■ Problem description ■
While reading through the material below, copy each line that holds the word "computer".

■ Data provided ■
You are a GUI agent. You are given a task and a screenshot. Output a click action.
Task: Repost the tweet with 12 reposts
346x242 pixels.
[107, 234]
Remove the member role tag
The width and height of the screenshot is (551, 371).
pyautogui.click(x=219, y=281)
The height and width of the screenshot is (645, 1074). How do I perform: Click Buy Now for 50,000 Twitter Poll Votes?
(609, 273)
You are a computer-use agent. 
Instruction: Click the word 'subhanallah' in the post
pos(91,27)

...

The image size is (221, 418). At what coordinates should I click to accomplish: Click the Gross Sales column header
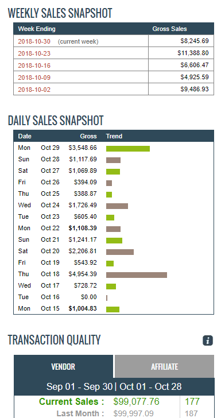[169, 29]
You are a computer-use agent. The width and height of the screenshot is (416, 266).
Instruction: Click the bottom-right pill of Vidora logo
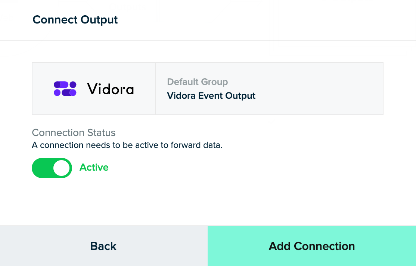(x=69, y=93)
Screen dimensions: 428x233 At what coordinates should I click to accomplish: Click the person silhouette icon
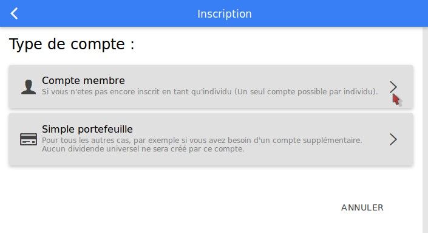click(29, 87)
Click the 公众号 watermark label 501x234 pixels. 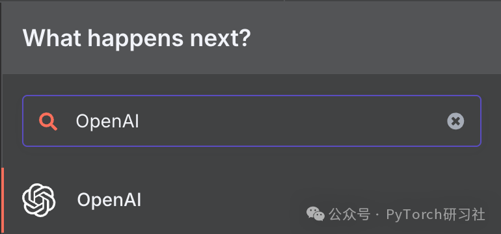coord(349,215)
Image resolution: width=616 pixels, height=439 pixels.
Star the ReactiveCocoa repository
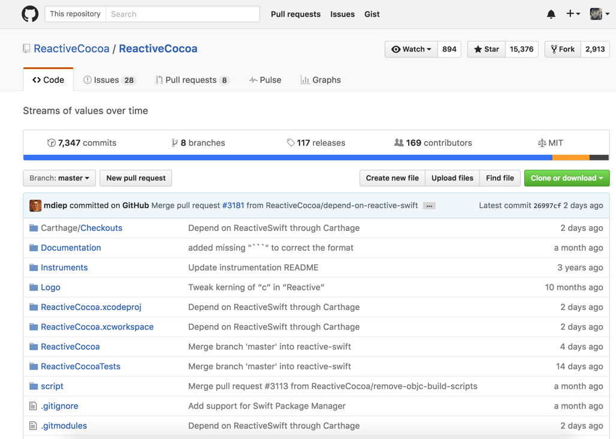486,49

■ Your solution ■
You are a computer-use agent. 
You are a computer-use agent. The width and height of the screenshot is (416, 266).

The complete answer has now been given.